TASK TO CARRY OUT → The line holding "El Gobierno habilitará" and every line after it through the end of the entries below: retype these exactly and nothing more.
========================================
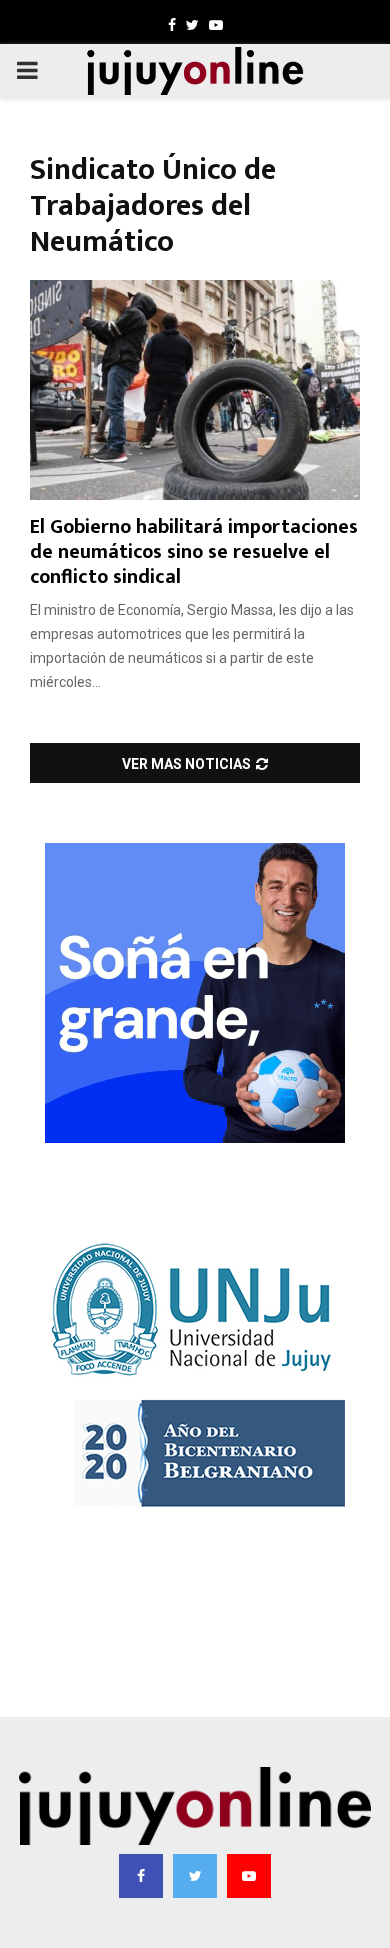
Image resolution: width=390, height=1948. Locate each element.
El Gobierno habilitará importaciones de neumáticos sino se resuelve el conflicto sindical (194, 552)
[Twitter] (195, 1876)
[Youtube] (249, 1876)
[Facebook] (141, 1876)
========================================
FINISHED TASK →
El Gobierno habilitará importaciones de neumáticos sino se resuelve el conflicto sindical (194, 552)
[Twitter] (195, 1876)
[Youtube] (249, 1876)
[Facebook] (141, 1876)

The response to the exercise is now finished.